Il n’est pas difficile de comprendre les effets de l’éducation spontanée, de l’acquisition du langage, des disciplines du corps et de l’esprit, de la police des mœurs, des croyances, des oeuvres d’art, de tout l’ensemble perçu. Les facteurs de conditionnement sont innombrables, non seulement dans le cours de notre développement, mais au cœur de notre comportement même et de nos pensées, comme de nos croyances.

Certes, chaque religion voudrait limiter à un livre ou à une représentation symbolique, à une figure prophétique ou à une image mythique les éléments fondamentaux de la Tradition. Chacun son dogme.

Mais ce particularisme, nécessaire en raison de la singularité des domaines géographiques est un particularisme de circonstance. En fait, tous les hommes finissent par se délivrer, ou par être délivrés. La condition humaine impose à chacun l’épreuve de l’oubli, de la résurrection et de la mort. La notion de Tradition est finalement tout à fait symbolique. Elle figure l’évidence, elle permet de l’analyser, et donc de la percevoir.

Nous savons tous que les données du Passé sont nécessairement renouvelées, complétées, vivifiées par le regard vivant.

Il y a d’ailleurs un jeu dialectique dans les rapports entre les influences du Passé et les exigences de ce qui est en Devenir. Ce jeu, dont nous reconnaissons les effets, c’est dans le cadre de l’instant présent qu’il se joue. Il impose des réajustements, des efforts d’interprétations, et c’est par lui que se dégage le sel même de l’apparence, c’est-à-dire sa signification. C’est la dialectique spontanée de l’action et de la représentation. Du mouvement et de la réflexion, de l’être et de la pensée, de la vie et de sa fonction synthétique. Fin dernière de l’action et de la réaction éternelles de l’Etre.

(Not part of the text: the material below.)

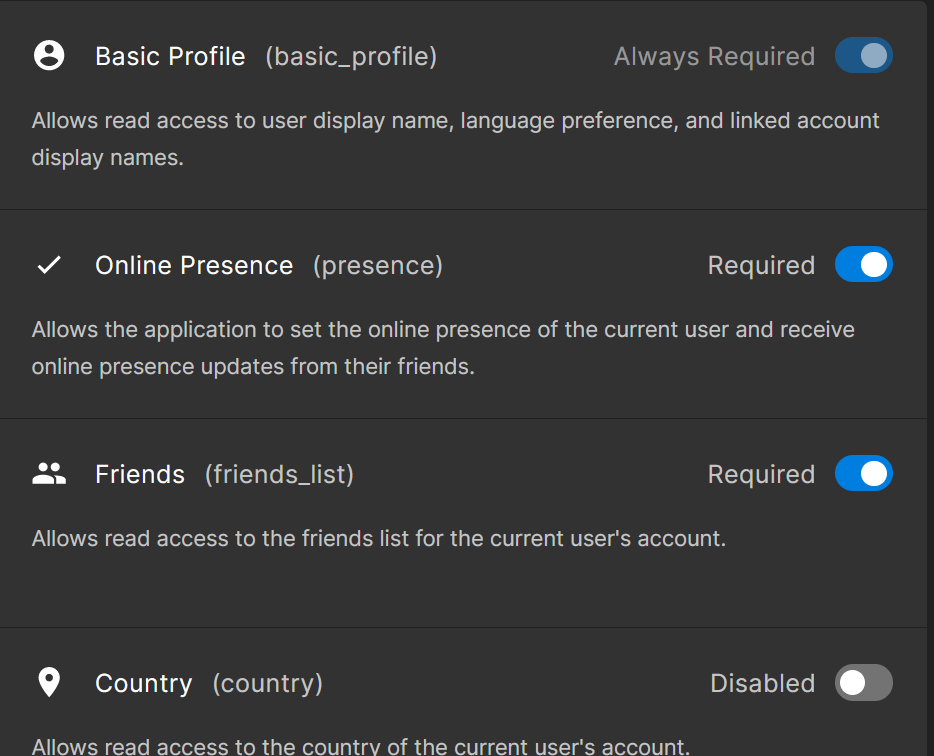Click the (basic_profile) scope identifier
Image resolution: width=934 pixels, height=756 pixels.
(x=351, y=56)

Alors, je me prends à songer à ma vanité première. Vanité entretenue par tant de sottise géniale, par tant de merveilleuses réussites de l’esprit, par tant d’ouvertures percées au cœur du mystère dont les hommes se réclament sans en être capables. Je retrouve l’humilité dont nul enseignement n’aurait dû m’écarter. Je ne dirai plus rien qui condamne personne. Et moins que d’autres encore, ces aveugles qui dansent comme des lucioles à la lueur de prétendus enseignements traditionnels.

Je ne dirai plus rien parce que chacun est un moment de l’être. Et que la simulation, le simulacre, la caricature sont encore des formes de respect. Je ne confondrai pas folklore et tradition, pas plus que poésie et versification, reproduction et peinture statues, monuments et figuration.

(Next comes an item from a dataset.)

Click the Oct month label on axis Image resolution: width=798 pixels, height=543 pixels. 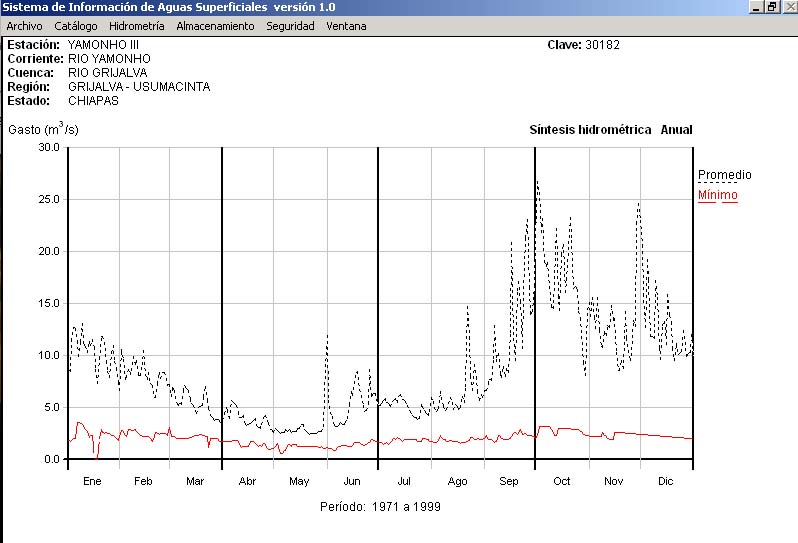pyautogui.click(x=561, y=482)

Je considérerai la vie, comme la Tradition, non selon l’image figée de ces hommes que l’évangile stigmatise, les nommant sépulcres blanchis, mais selon la création continue qui se développe par nous et en nous.

La Tradition c’est l’éternelle résurrection, l’incarnation des valeurs que chaque génération élabore, et ruine, et réinvente, ou croit réinventer. Et dépasse. Mais qu’elle assume profondément, viscéralement.

La Tradition c’est comme le disent si bien ceux qui s’y réfèrent sans toujours savoir ce qu’ils disent La Vérité et la Vie.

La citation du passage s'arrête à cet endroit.